Dennis Purinton of Purinton Builders, East Granby, Conn., is a poured wall contractor who has been successful in promoting and selling insulated concrete systems for both below-grade and above-grade walls. Purinton offers an option for insulated walls and closed-cell insulation under the floor on every bid he sends out. But he also takes promotion for insulated concrete well beyond his bid proposals, attending area home shows, green building shows and more recently trade shows for the building design industry. "I've learned to go to the trade shows that pertain to architects and builders," Purinton says. "An AIA (American Institute of Architects) show is a spectacular way to promote your product."

Purinton's trade show booth includes insulated concrete product examples and manufacturer brochures and information. He has also educated himself on energy efficient building with concrete so he can answer questions from any potential client, from the newbie homeowner to the well-versed sustainable design architect.

In addition to attending and promoting insulated concrete systems at local trade shows and home shows, concrete contractors may also consider speaking engagements at these events. Many times these shows include educational programs for attendees - a great opportunity for a contractor to get in front of a crowd of potential customers and educate them while at the same time establishing himself as an expert on the topic.

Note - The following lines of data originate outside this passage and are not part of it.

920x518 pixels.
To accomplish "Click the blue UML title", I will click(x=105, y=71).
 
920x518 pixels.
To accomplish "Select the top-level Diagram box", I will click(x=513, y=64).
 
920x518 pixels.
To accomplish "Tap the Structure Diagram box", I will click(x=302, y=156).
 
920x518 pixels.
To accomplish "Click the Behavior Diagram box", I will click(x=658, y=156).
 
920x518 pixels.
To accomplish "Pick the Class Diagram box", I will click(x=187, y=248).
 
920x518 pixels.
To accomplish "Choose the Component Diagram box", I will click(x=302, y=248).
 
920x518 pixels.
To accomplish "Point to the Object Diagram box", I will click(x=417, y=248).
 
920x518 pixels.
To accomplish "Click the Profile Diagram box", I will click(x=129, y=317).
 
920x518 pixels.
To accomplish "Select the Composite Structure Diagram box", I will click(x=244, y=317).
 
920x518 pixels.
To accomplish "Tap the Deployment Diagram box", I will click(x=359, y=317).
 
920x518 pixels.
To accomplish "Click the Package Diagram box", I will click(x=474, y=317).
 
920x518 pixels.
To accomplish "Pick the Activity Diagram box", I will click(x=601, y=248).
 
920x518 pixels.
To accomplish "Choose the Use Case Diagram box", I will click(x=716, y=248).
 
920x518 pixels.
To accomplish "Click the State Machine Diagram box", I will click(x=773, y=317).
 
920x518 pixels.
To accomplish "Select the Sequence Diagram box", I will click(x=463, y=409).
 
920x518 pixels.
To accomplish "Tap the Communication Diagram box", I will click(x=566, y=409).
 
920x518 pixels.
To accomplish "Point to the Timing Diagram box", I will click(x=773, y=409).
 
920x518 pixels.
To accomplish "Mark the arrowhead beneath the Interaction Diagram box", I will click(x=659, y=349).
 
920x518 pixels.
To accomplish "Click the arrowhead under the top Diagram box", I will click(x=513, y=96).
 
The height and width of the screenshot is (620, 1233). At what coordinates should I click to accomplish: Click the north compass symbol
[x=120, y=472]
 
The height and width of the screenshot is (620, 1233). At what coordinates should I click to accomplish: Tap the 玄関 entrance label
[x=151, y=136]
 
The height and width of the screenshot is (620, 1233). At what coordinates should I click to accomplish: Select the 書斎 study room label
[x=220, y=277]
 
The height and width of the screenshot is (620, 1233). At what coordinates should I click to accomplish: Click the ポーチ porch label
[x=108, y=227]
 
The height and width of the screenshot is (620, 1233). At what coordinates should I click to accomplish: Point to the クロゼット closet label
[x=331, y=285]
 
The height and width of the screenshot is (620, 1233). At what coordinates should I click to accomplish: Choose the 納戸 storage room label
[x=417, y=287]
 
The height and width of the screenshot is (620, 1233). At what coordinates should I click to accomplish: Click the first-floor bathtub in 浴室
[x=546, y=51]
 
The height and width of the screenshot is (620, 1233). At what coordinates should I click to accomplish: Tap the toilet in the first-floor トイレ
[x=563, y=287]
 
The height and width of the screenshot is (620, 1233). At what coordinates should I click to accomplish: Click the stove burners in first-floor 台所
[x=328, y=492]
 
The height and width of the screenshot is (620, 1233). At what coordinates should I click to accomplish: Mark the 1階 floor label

While trade shows and home shows are a great way to educate potential clients, it's the one-on-one conversations where contractors can really help their customers understand energy efficiency and concrete. "One thing I stress to homeowners in my sales presentations is that initial cost is not important, but the cost to operate a structure in the long run is," he says. "When a business owner looks to build a building he looks at operating costs over the life of that structure. Homeowners are now just starting to look at these numbers."

Purinton tells his customers that based on the shape of the home and its wall type, the cost to insulate a cast-in-place concrete wall with the Thermomass system could be anywhere from 20 to 50 percent higher than a wall without insulation. Once finished, there may be no premium at all due to the elimination of drywall and secondary trades.

Force 5 Walls, Magnolia Springs, Ala., is a concrete contractor that builds ICF structures for both residential and commercial clients. The company puts together a packet of information for its clients including a tri-fold that not only tells what the company does but explains in clear bullet points the important benefits the homeowner will reap when using ICFs.

"We sell value," says Rodney Hubble of Force 5 Walls. His company markets both the attributes and the savings with the use of ICF construction, placing emphasis on the energy savings as well as the safety and security insulated concrete homes offer. "We have constructed houses upwards of 10,000 square feet which have average monthly cooling and heating bills of less than $300," he explains. Force 5 Walls also works to build strong relationships with architects and engineers, which often helps the company get referrals - a great cost-free way to market.

Contractors need to educate themselves and their customers to successfully promote and sell insulated concrete in today's market. Consumers are looking for ways to save money on heating and cooling costs; it's up to concrete contractors to show them how to do it with concrete.